Interestingly, physical exercise may reduce the degree of AD pathology in mice, raising the possibility that the changes we observed might be due to reduced locomotion in arthritic mice. Recent work on the subject reveals that short-term (1 month) locomotion exercise applied to AD mice (APP/PS1 and APP mutants) reduced total brain Aβ1-42 and Aβ1-40 levels, but did not influence plaque number [46, 47]. However, long-term exercise (5 months) reportedly reduced Aβ plaque formation in the APP transgenic mouse [46]. Development of osteoarthritis in our model began to effect locomotion 2 weeks following transgene activation in the joints, imposing a potential impact on overall health for 6 weeks (short term effect). Notwithstanding differences in physical activity between normally caged mice and those undergoing experimentally induced exercise, these data together with the aforementioned studies suggest that loss of physical activity due to osteoarthritis likely has little or no effect on Aβ plaque loading evaluated in our studies.
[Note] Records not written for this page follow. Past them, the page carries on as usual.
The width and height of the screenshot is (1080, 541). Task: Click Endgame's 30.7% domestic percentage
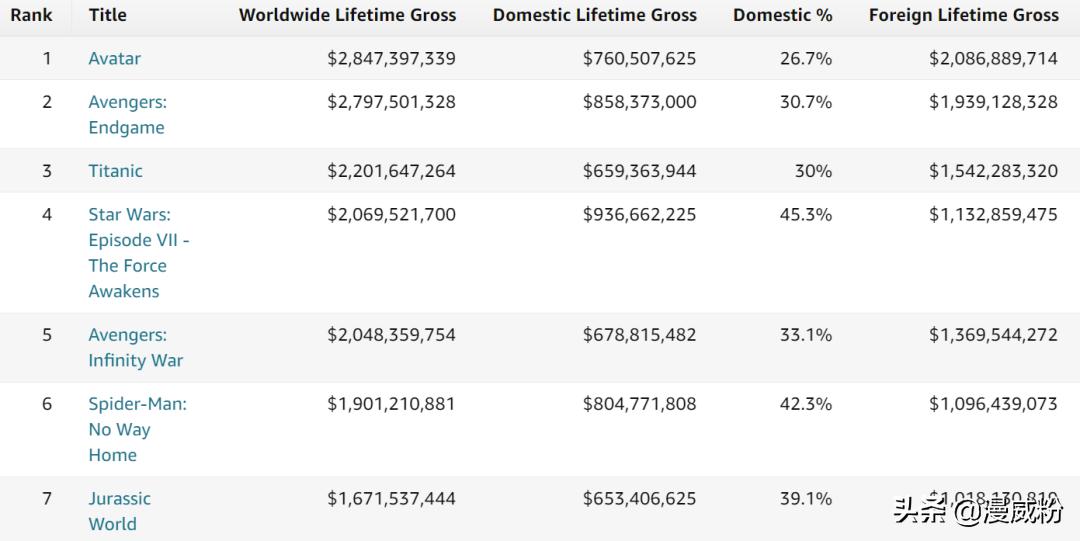[x=805, y=102]
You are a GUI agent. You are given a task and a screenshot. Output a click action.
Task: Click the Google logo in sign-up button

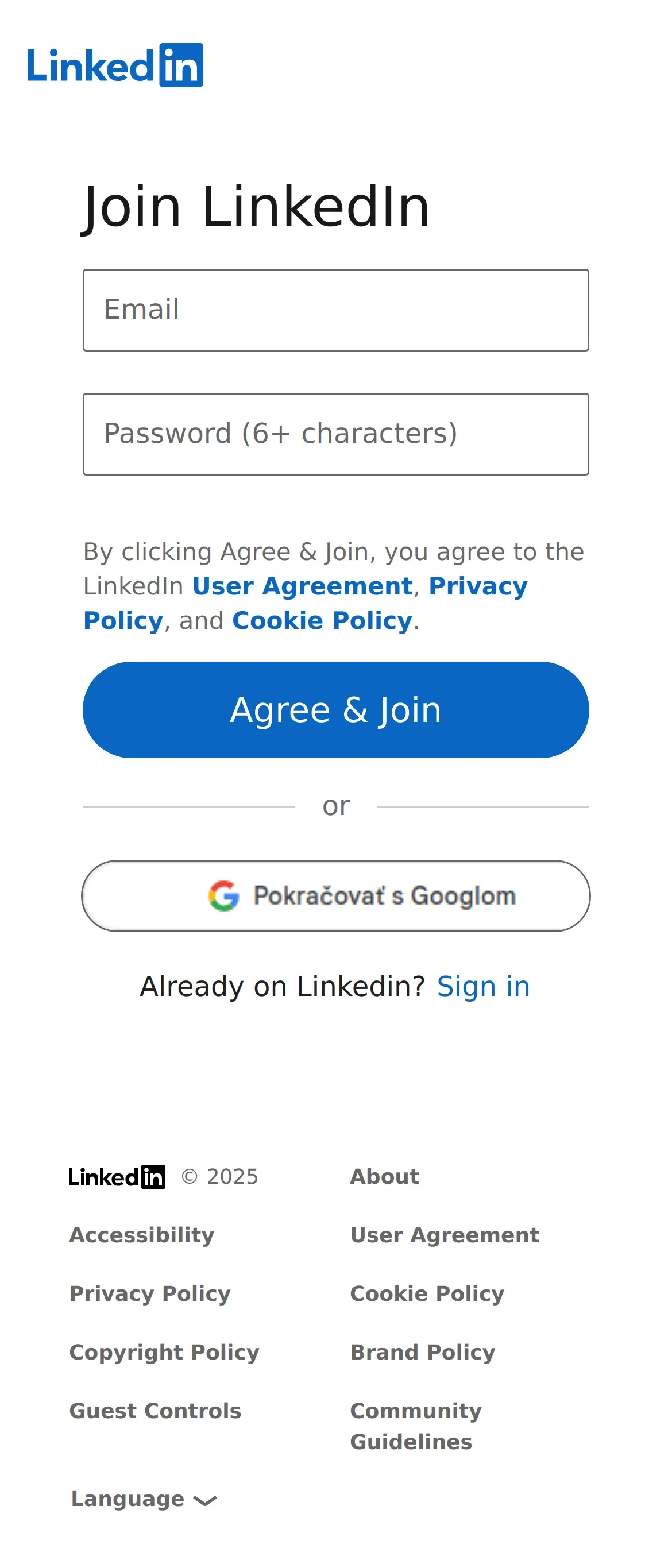223,895
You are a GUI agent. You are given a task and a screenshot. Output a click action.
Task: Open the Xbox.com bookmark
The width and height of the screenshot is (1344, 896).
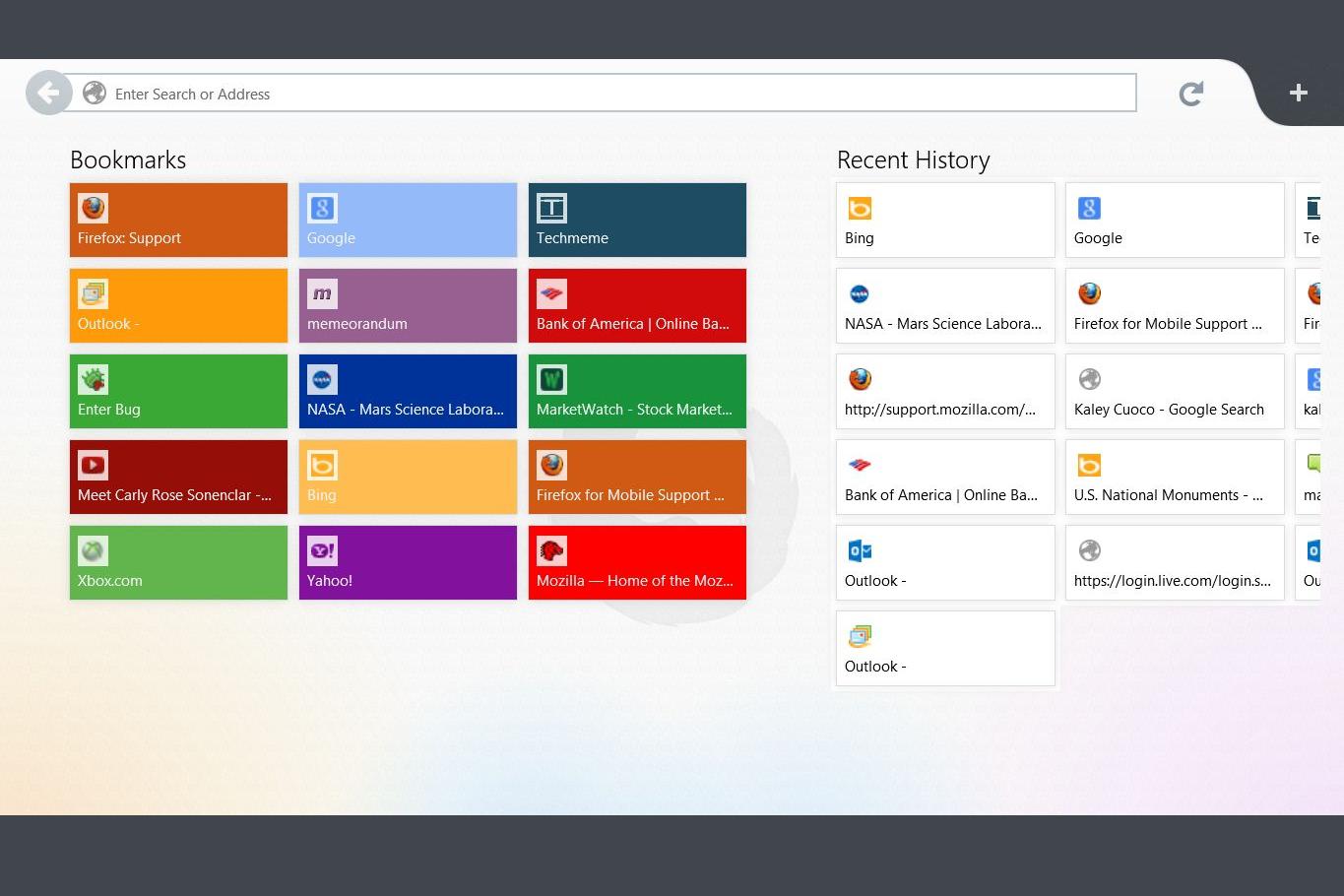coord(178,563)
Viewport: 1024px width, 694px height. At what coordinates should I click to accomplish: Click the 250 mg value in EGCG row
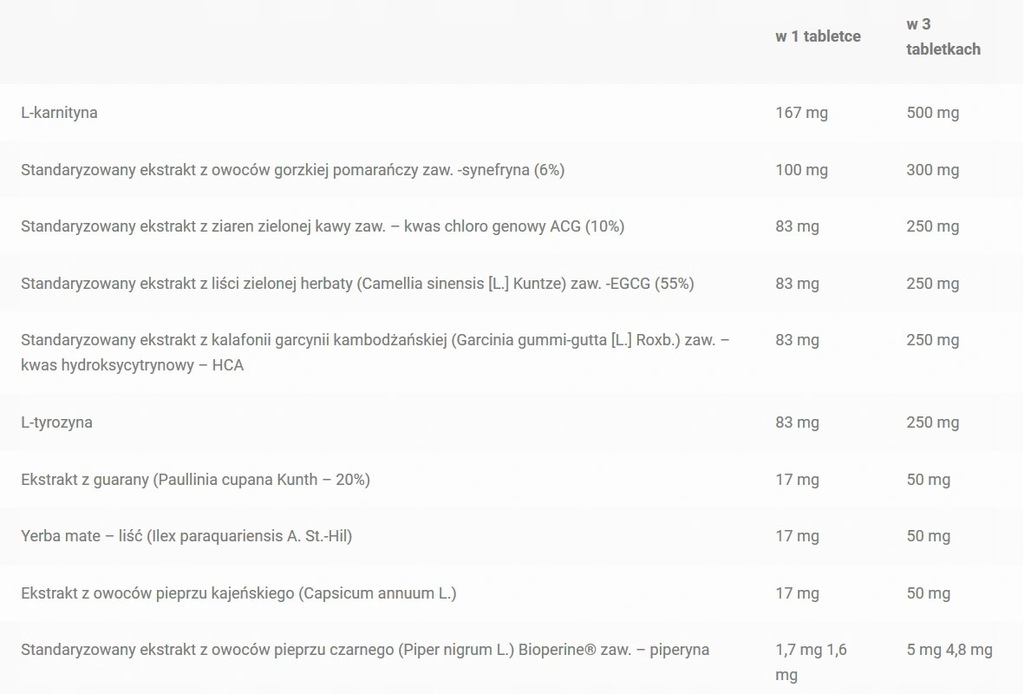coord(932,284)
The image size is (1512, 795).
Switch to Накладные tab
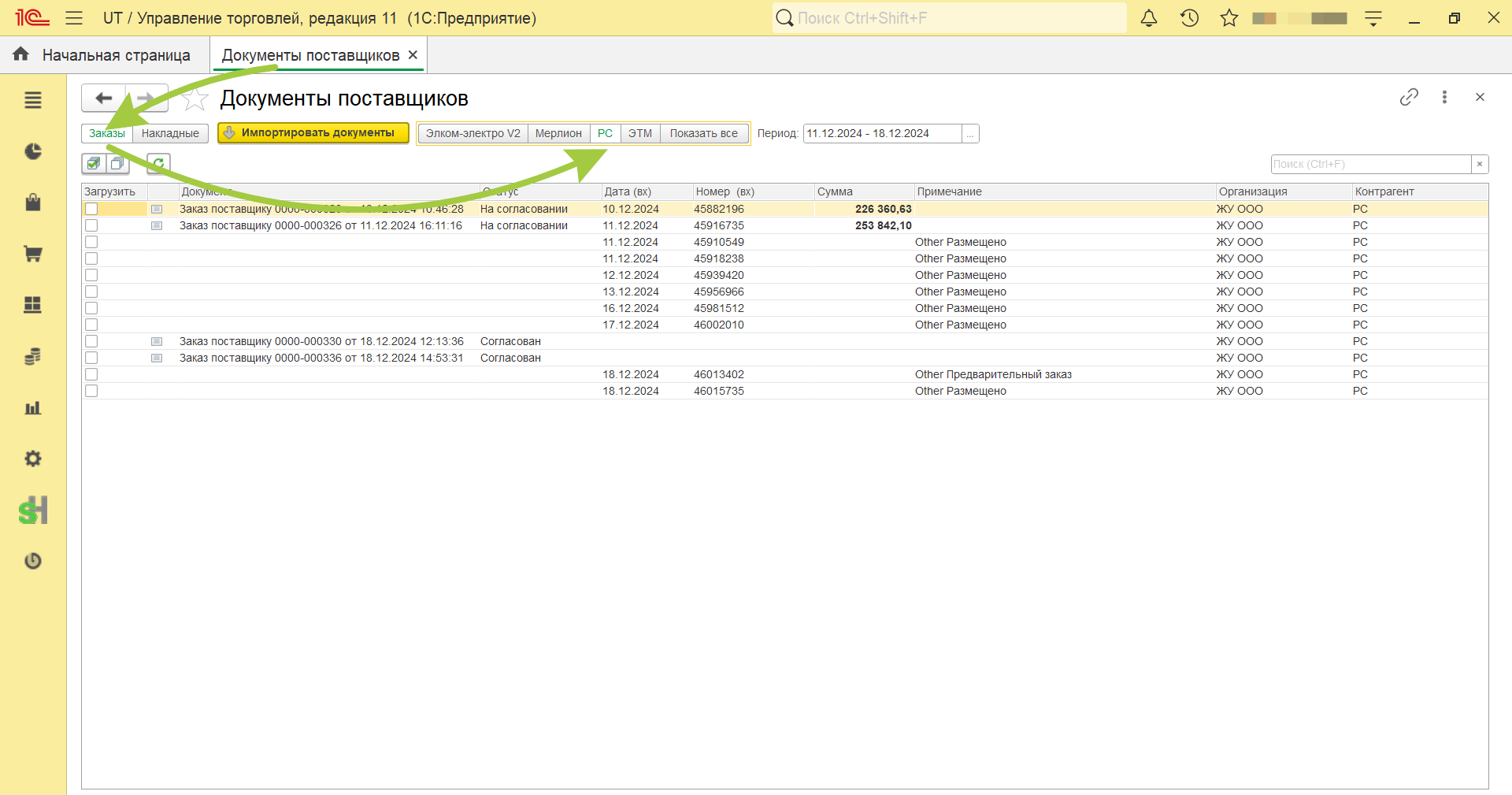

In conclusion, the aforementioned body of literature as well as our own findings point out that peripheral inflammation exacerbates AD pathology in mice. These results have significant implications in consideration of risk factors for AD and possibly other neurodegenerative conditions. In particular, osteoarthritis is a very prevalent disease, with nearly 90% of individuals over the age of 65 having some degree of joint pathology. Future studies will focus on the mechanisms by which peripheral inflammation and blood borne cytokines contribute to increased AD pathology in our model. Strategies to reduce peripheral inflammation or that are aimed at the link between peripheral inflammation and the CNS may well prove beneficial in reducing the burden of neurodegenerative disease.